Building a Grant Compliance Matrix

A grant compliance matrix maps every NOFO requirement to a specific section of your application. It's how you ensure nothing is missed and how you prove compliance to your internal team before submission. For teams managing multiple grant applications, the matrix is the single most important quality control tool in the process.

Here's how to build one:

  1. Read the full NOFO before extracting anything. Understand the program priorities, evaluation criteria, and scoring rubric first. Know which sections carry the most weight before you start pulling requirements.
  2. Extract every requirement statement. Pull each obligation from the NOFO: narrative instructions, formatting rules, required forms, eligibility criteria, and budget rules. Note the NOFO section reference and page number for each.
  3. Categorize each requirement. Group requirements by type: narrative, budget, eligibility, forms, and submission. This mirrors how your team will divide the work.
  4. Assign each requirement to an application section. Map every extracted requirement to the specific section, attachment, or form that will address it. This becomes your writing assignment sheet.
  5. Flag gaps and risks. Mark requirements where you lack data, documentation, or organizational capacity. These are the items that need resolution before writing begins, not after.
  6. Review the matrix with the full team. The PI, grants manager, finance lead, and evaluator should all validate the matrix before drafting starts. Each person catches different gaps.
  7. Track completion through submission. Update the matrix as writers complete sections. Run a final compliance check 48 hours before the deadline, cross-referencing the matrix against the assembled application package.

For teams handling multiple NOFOs, building this matrix manually for each one creates bottlenecks. Vercor automates requirement extraction from uploaded NOFOs, pulling every narrative instruction, budget rule, eligibility criterion, and submission requirement into a structured, categorized matrix with page references. The extraction is free for every user, so you can see your full requirements list before committing to anything.
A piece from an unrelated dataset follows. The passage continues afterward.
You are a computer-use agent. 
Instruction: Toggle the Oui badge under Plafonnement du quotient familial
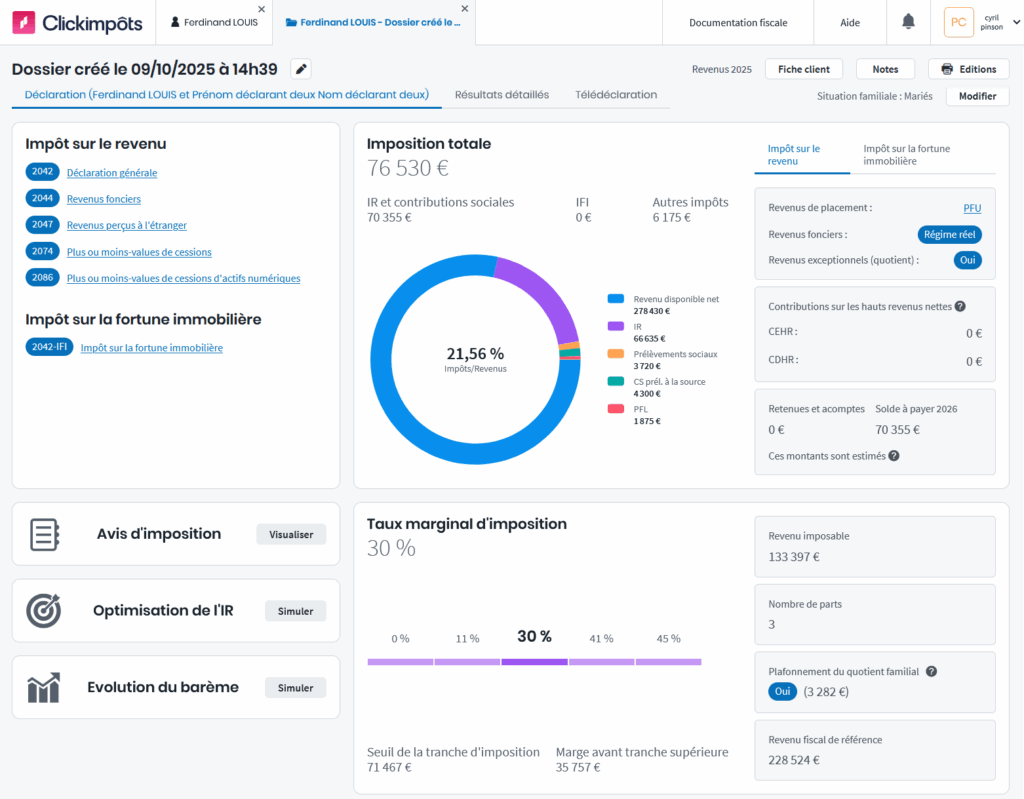pyautogui.click(x=782, y=692)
For a deeper look at how one platform handles RFPs, grants, and questionnaires through a single pipeline, see how Vercor unifies response operations.

Putting This Checklist to Work

Copy this grant compliance checklist into your grant management workflow at the start of every new opportunity. Customize it for each NOFO. Federal agencies vary widely in their specific requirements. NIH biosketches look nothing like DOE project narratives, and HRSA budget justifications follow different conventions than NSF cost proposals.

The pattern is consistent, though. Every federal grant application requires a compliant narrative, a defensible budget, verified eligibility, a complete forms package, and on-time portal submission. Miss any one of those and the quality of your program design becomes irrelevant.

For teams looking to evaluate grant writing software for 2026, the test is simple: does the tool help you extract requirements, track compliance, and assemble a complete package? Vercor does exactly that. Upload your NOFO, extract requirements for free, and use the structured matrix to drive your application from first draft to submission.

Your next federal grant application will have dozens of requirements buried across a 50-page NOFO. This checklist gives you the structure to find every one of them.